Google’s index is smaller than we think - and might not grow at all
Google's index size is not as straightforward as it might seem and that's important to understand for SEOs.
Google's index size is not as straightforward as it might seem, and that's important to understand for SEOs.
There are many false claims on the internet about Google having trillions of pages in its index. The problem is a small but important detail: the difference between the pages Google knows and the pages Google actually indexes.
Crawling versus Indexing
Google discovered 130,000,000,000 (130 trillion) web pages in 2016. In fact, I found data about how many pages Google discovered from 2008 and 2013 as well. Now, when we plot this on a chart, we see that the number of discovered pages seems to scale exponentially.
"Recently, even our search engineers stopped in awe about just how big the web is these days -- when our systems that process links on the web to find new content hit a milestone: 1 trillion (as in 1,000,000,000,000) unique URLs on the web at once!
We don't index every one of those trillion pages -- many of them are similar to each other, or represent auto-generated content similar to the calendar example that isn't very useful to searchers. But we're proud to have the most comprehensive index of any search engine, and our goal always has been to index all the world's data."
https://googleblog.blogspot.com/2008/07/we-knew-web-was-big.html
That’s the challenge I describe in “The problem with spam and search”: the internet is full of trash.
"With hundreds of billions of webpages in our index serving billions of queries every day, perhaps it’s not too surprising that there continue to be bad actors who try to manipulate search ranking. In fact, we observed that more than 25 Billion pages we discover each day are spammy."
In the post, I came to the conclusion that roughly 30% of the pages Google discovers are spam.
So, we can agree that "found links" doesn't equal "index size". Google's index is actually much smaller than the number of discovered links.
The Google Search index contains hundreds of billions of webpages and is well over 100,000,000 gigabytes in size. It’s like the index in the back of a book — with an entry for every word seen on every webpage we index. When we index a webpage, we add it to the entries for all of the words it contains.https://www.google.com/search/howsearchworks/crawling-indexing/
But how fast is its index growing? And is it growing at all?
Index size is not the goal anymore
I took the data from 3 sources to reconstruct Google's index growth over the last 20 years. It doesn't seem to grow fast but linearly (not exponentially).

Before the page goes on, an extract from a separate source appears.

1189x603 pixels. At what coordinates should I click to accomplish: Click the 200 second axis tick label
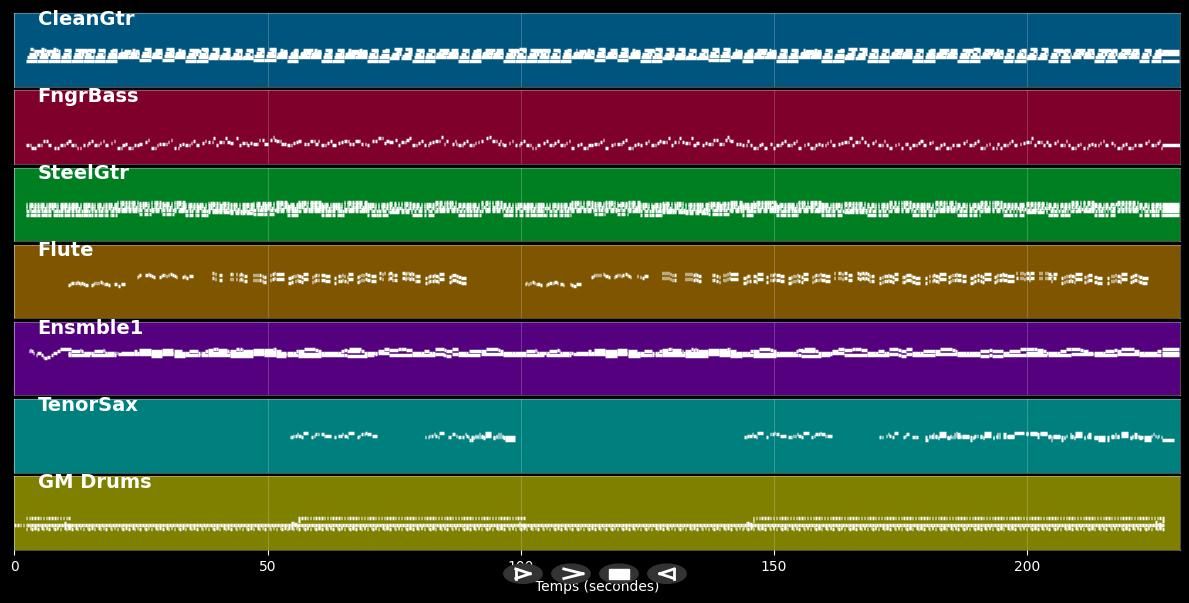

https://googleblog.blogspot.com/2008/07/we-knew-web-was-big.html
https://webmasters.googleblog.com/2020/06/how-we-fought-search-spam-on-google.html
http://blogoscoped.com/archive/2006-01-29-n14.html
However, I don't think Google's index can scale indefinitely. Its growth rate from 2000 to 2006 was 26x. If Google's public data is correct, it only grew by 3.8x from 2008 to 2017, though. So, growth is inevitably slowing down. Google is seeing diminishing returns (maybe intentionally, maybe not).
As I wrote in The end of crawling and the beginning of API Indexing, "Google needs to keep the index as small as possible while making sure it includes only the best results. Think about it. Having a huge index is just a vanity goal. The quality of indexed results is what matters. Anything else is inefficient."

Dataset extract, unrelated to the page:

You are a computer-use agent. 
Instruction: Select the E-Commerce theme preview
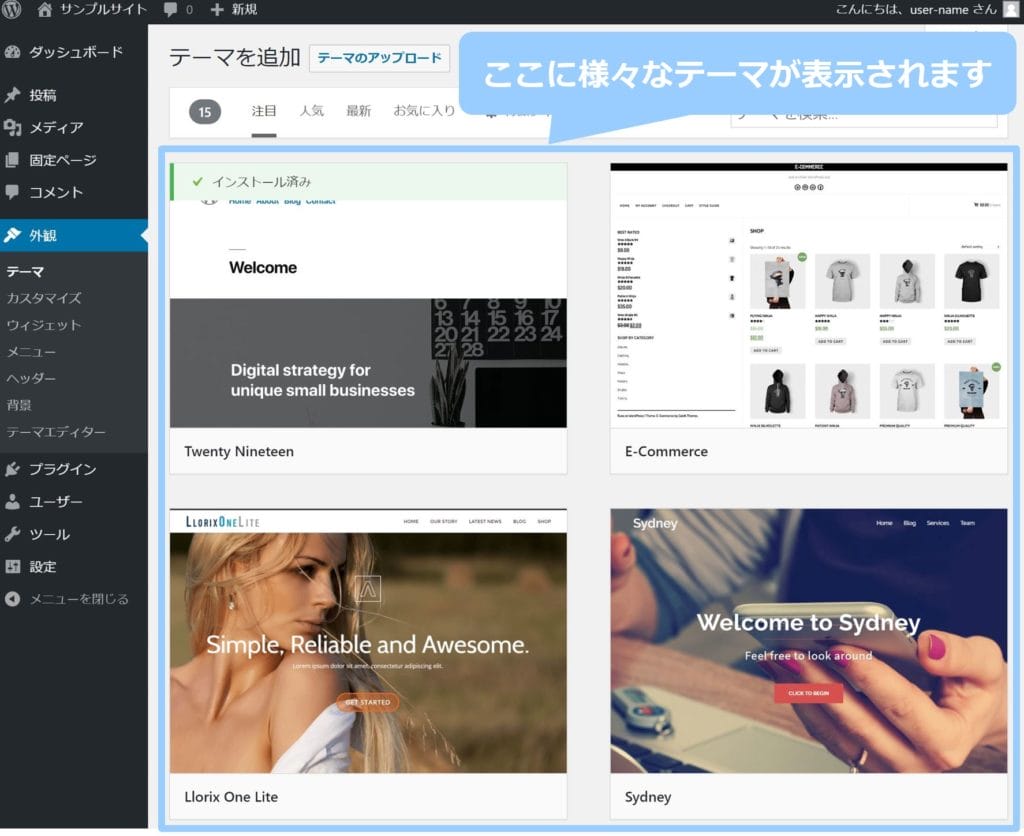pyautogui.click(x=809, y=295)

This seems to be confirmed by a paper from 2016 called "Estimating search engine index size variability: a 9-year longitudinal study". In the study, researchers spent 9 years (!) observing Google's and other search engine's index. What they found is that the index of search engines doesn't grow linearly. It might not grow at all.
"The largest peak in the Google index estimates is about 49.4 billion documents, measured in mid-December 2011. Occasionally, estimates are as low as under 2 billion pages (e.g. 1.96 billion pages in the Google index on November 24, 2014), but such troughs in the graph are usually short-lived, and followed by a return to high numbers (e.g., to 45.7 billion pages in the Google index on January 5, 2015)."

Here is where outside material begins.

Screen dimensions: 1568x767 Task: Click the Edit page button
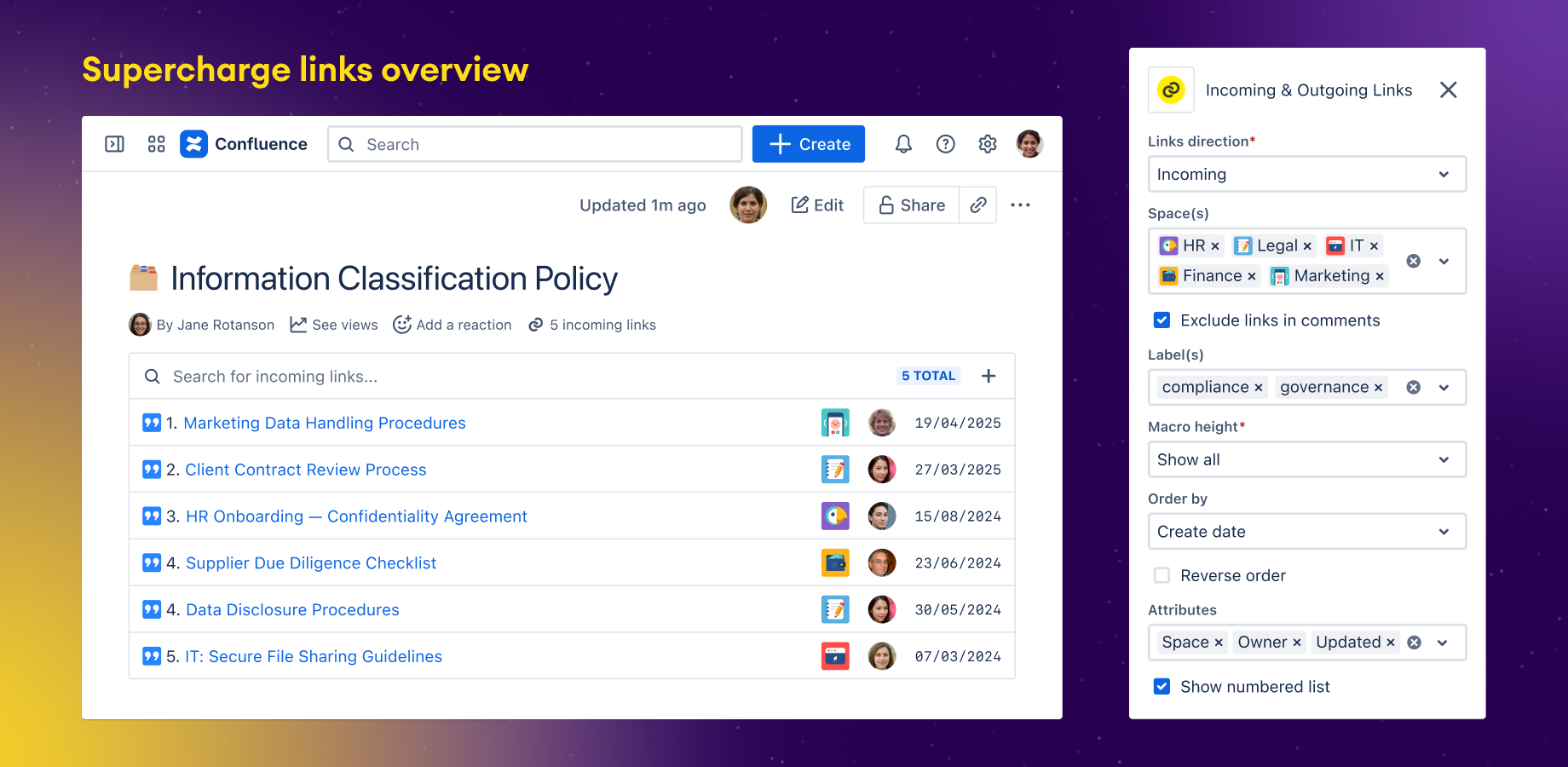coord(817,205)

Note how the Panda updates decrease Google's index size. I think that's why Google stopped reporting the index size: they realized it didn't matter as much as index quality. They found all the thin and low-quality content in the index and decided to flip it around.
There was a time when the index size was a huge indicator of quality for search engines. But those times are long over.
Google’s mission is "to organize the world's information and make it universally accessible and useful.” - not to index the world's information.
How many pages are in Google’s index?
The common estimation is that Google has about 400 billion pages in its web index. However, we don’t know the exact answer since Google won’t give it to us.